Armed pro-Russian separatists stand guard in front of the crash site of Malaysia Airlines Flight 17 near the village of Grabovo, in the Donetsk region, July 20, 2014. Getty

"It's still clear that nothing is happening without the approval of the armed rebels who most likely brought the plane down in the first place. There has still not been anything like a thorough professional search of the area where the plane came down," he told lawmakers in Canberra on Thursday. "There can't be while the site is controlled by armed men with a vested interest in the outcome of any investigation."

Rather than tensions easing in eastern Ukraine, where the separatists have clashed with state security forces since April, the self-declared rebel administration in the region, the "Donetsk People's Republic," said in a statement on its website Wednesday that its fighters had shot down two Ukrainian fighter jets -- just 20 miles from the charred remains of Flight 17.
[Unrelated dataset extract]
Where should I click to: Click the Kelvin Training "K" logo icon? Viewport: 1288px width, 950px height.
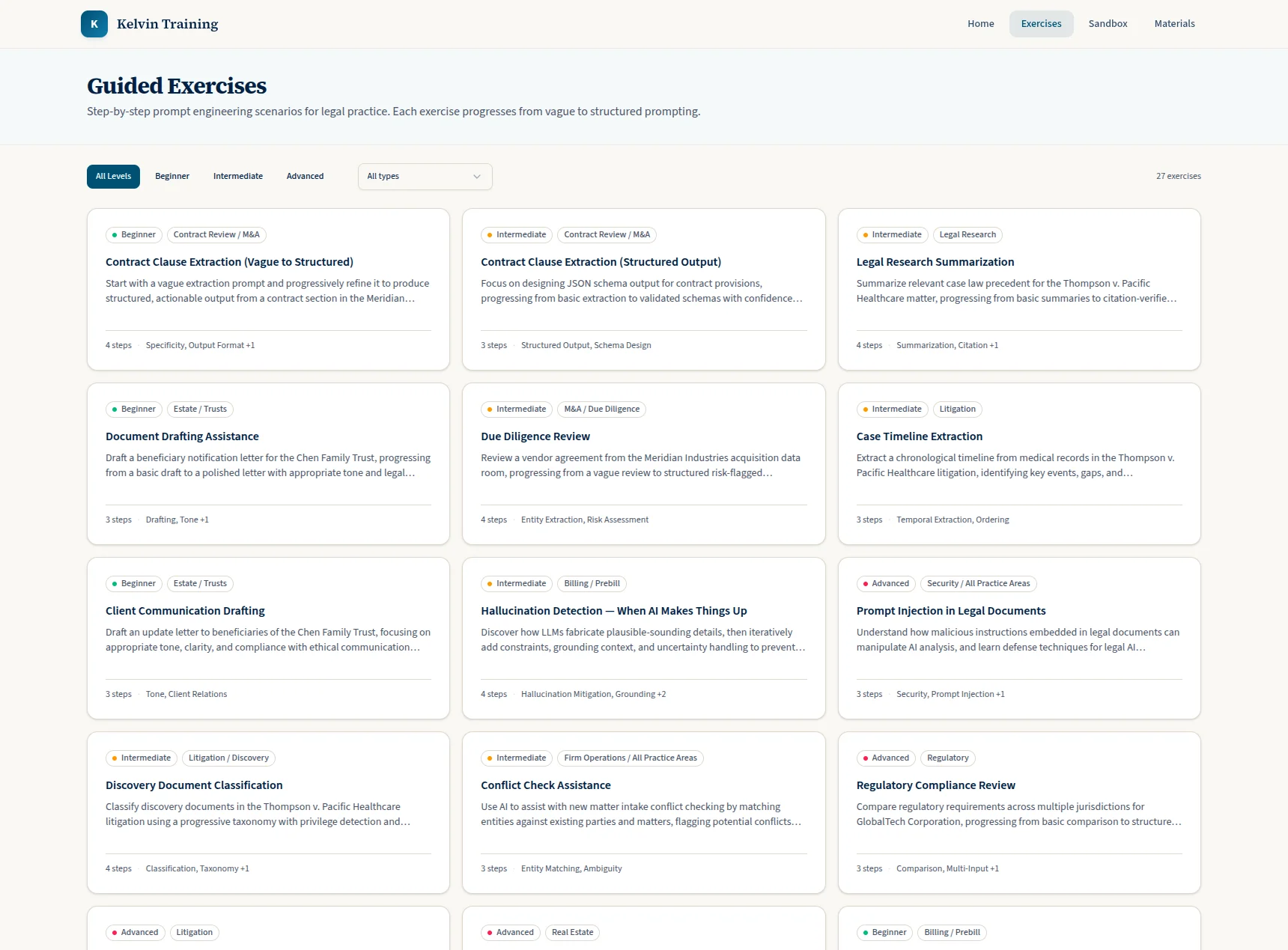94,23
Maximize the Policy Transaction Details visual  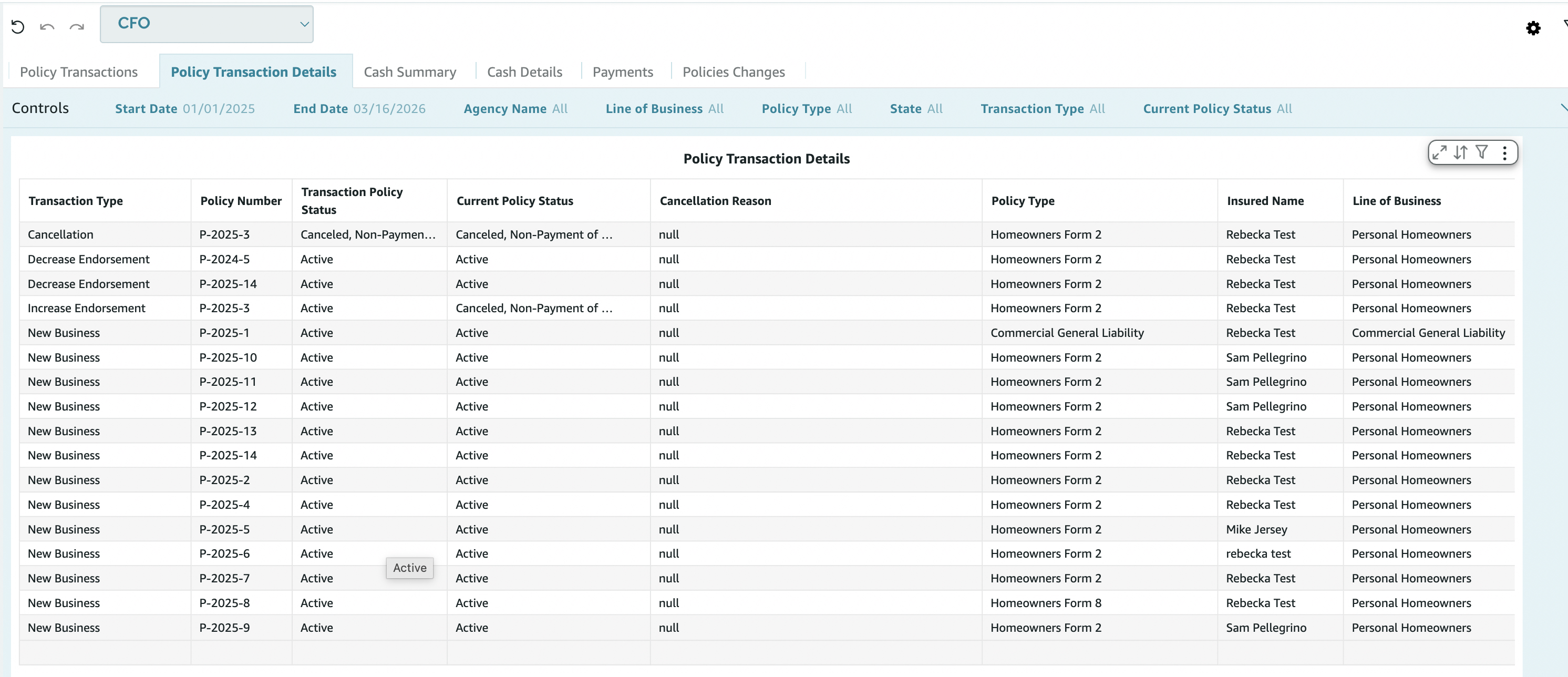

According to the group, one of the pilots was killed and another was being sought by rebel fighters.

Later Wednesday, however, Ukraine's Security Council said preliminary information suggested the missiles which downed the planes were fired from the Russian side of the border, according to Reuters. Moscow denied the charge.

More indications MH17 crash site has been compromised

Meanwhile, CBS News' David Martin reported that U.S. officials have detected a slow but steady increase in the number of Russian troops along the Ukrainian border in recent days, from 10-12,000 to 12-14,000.

While the ongoing violence and trading of blame for it continue to keep the full team of investigators at bay, Phillips says the few who have examined the wreckage are finding evidence to support the widely-held belief that an advanced surface-to-air missile bought Flight 17 down.

Much of the wreckage shows signs of having been hit by shrapnel, most likely from an exploding warhead. Neither Phillips nor the investigators had to search long or hard to find pieces of the plane's fuselage with what appear to be shrapnel exit wounds, likely indicating pieces of metal flying straight through the body of the plane.

Other parts of the shredded plane have big holes where shrapnel appears to have penetrated from the outside in.

The team of security monitors from the Organization for Security and Cooperation in Europe (OSCE), who arrived days before the three Malaysian experts, said they were handing over a report on what they found to the investigators, and according to spokesman Michael Borciukiv, they found "significant puncture marks to the fuselage."

The jet's two data recorders or "black boxes" were in the hands of British Air Accident Investigation Branch (AAIB) in southern England on Thursday.

On Wednesday the AAIB confirmed that it had downloaded "valid data" from the Cockpit Voice Recorder. Investigators were to examine the other black box, the Flight Data Recorder, on Thursday and they were then expected to hand over all relevant data to the Dutch team leading the investigation.

Meanwhile, to the west of the crash site, in the eastern government-held city of Kharkiv, dozens of containers holding more Flight 17 victims were loaded onto two military transport planes for the journey back to the Netherlands, where the ill-fated flight began.

First victims of MH17 returned to European soil

The two planes landed at Eindhoven at about 4 p.m. local (10 a.m. Eastern) carrying an expected 74 bodies, according to Dutch officials. Further flights were to arrive on Friday and Saturday.

As the first planes carrying remains arrived Wednesday, CBS News' Elizabeth Palmer reported that it was declared a national day of mourning. Two-thirds of the passengers killed when Flight 17 was shot down were Dutch.

Two military transports, one Dutch and one Australian, brought the first 40 victims back to Netherlands.

One by one, the simple coffins were carried off the planes by Dutch soldiers and loaded into waiting hearses. The somber procedure went on for 90 minutes under the broiling sun.

Flanking the Eindhoven air base, the national flags of all those aboard the plane flew at half staff.

In all, 40 plain coffins left Eindhoven on Wednesday, setting off on a grim procession of hearses through the central Netherlands -- lined much of the way by Dutch mourners -- to a forensic center where the task of positively identifying all the remains was to take place.